In a more recent meta-analysis, researchers compared 15 antipsychotics among 43,049 adults participating in 212 clinical trials (Lancet. 2013;382:951-62). They found that the following drugs were not associated with QTc prolongation, compared with placebo: lurasidone, aripiprazole, paliperidone, and asenapine. A separate meta-analysis comparing numerous different antipsychotics in children found that ziprasidone was the only one to be associated with an increased risk of QTc prolongation (J Am Acad Child Adolesc Psychiatry. 2015:54:25-36).

There are also data to suggest an association between antipsychotic use and an increased risk of ventricular arrhythmia or sudden cardiac death. The relationship between prolonged QTc and sudden cardiac death is unclear. One large retrospective cohort study found that all antipsychotics carried a 2.5-fold increased risk of sudden cardiac death, compared with the general population not taking those agents (N Eng J Med. 2009;360[3]:225-35). “Risk seemed to be dose related,” Dr. Ernst said. All antipsychotics carry a boxed warning for increased mortality in elderly patients with dementia-related psychosis. Most of the deaths reported appear related to cardiovascular and infectious causes.

 

 


For patients with cardiac disease or some of the risk factors for prolonged QTc, Dr. Ernst recommends that psychiatrists order a baseline and steady state EKG, with intermittent QTc monitoring if warranted. “Closely weigh the risks and benefits and consider avoiding the antipsychotic if the baseline QTc is over 500 milliseconds,” she said. “Avoid low-potency typicals, IV haloperidol, and ziprasidone.”

For patients on IV haloperidol, she recommends obtaining a baseline and at least daily QTc, as well as electrolyte monitoring.

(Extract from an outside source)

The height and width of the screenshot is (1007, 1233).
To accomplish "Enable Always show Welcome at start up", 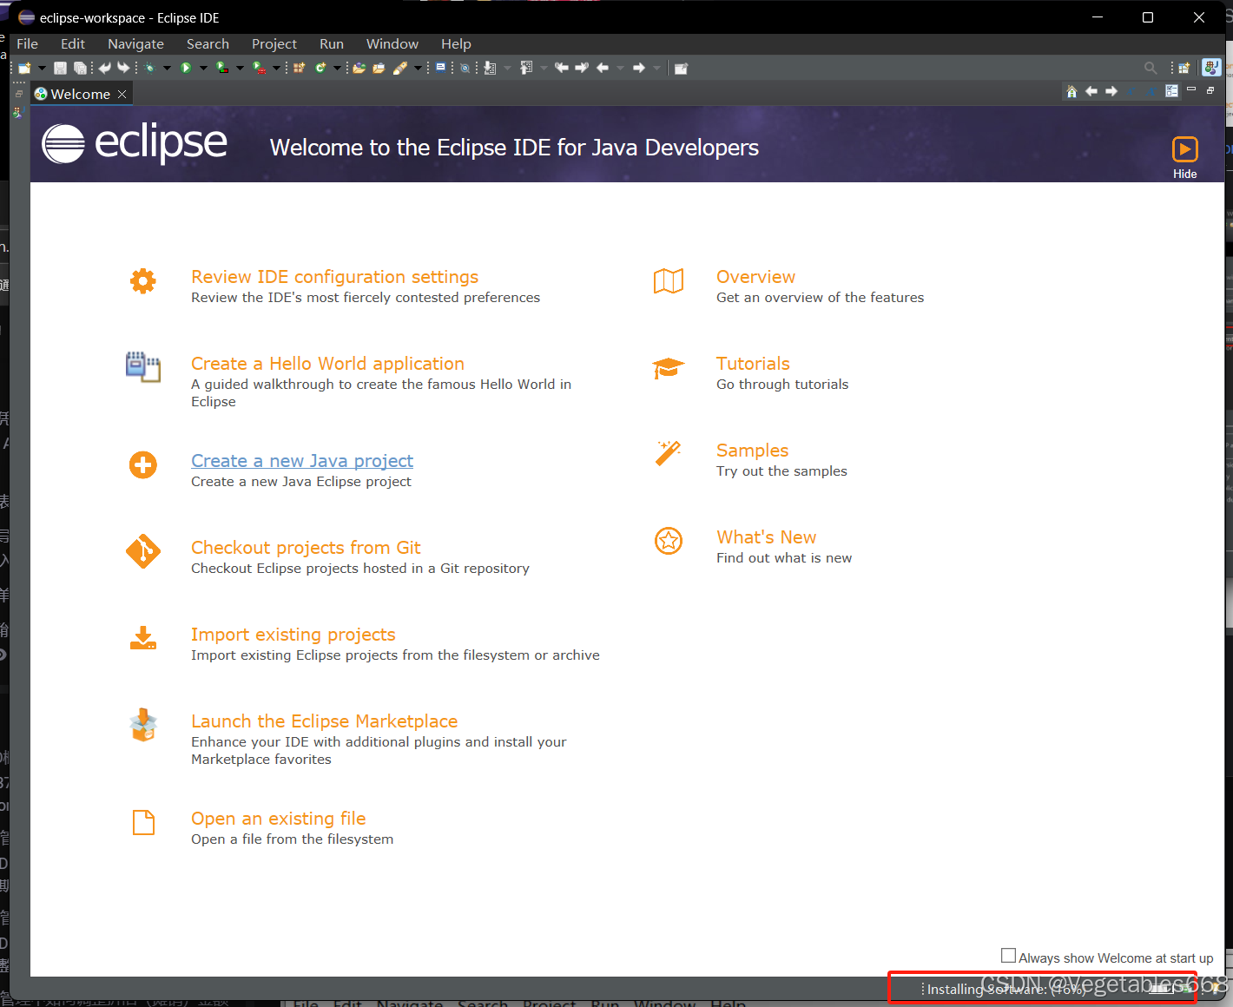I will click(1008, 955).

Some guidelines suggest continuous EKG monitoring for those with baseline QTc of more than 500 milliseconds, risk factors, and/or high dose requirements. “If the QTc increases beyond 500 milliseconds, check and replete electrolytes, review the medication regimen for other agents that prolong the QTc, consider holding until the QTc is less than 500 milliseconds, consider alternative agents, and perform frequent EKG monitoring and a cardiology consult if you decide to continue,” she said.

In patients without any risk factors for prolonged QTc, there is no consensus on obtaining a baseline QTc or doing serial QTc monitoring. “Do a careful risk assessment, and if the QTc increases beyond 500 milliseconds or greater than 60 milliseconds from baseline during treatment, use the same approach as in high-risk patients,” Dr. Ernst said. “Maintain an updated medication list, and if QT prolonging medications are added or new pharmacokinetic interactions occur, approach them the same as you would a high-risk patient.”

She reported having no financial disclosures.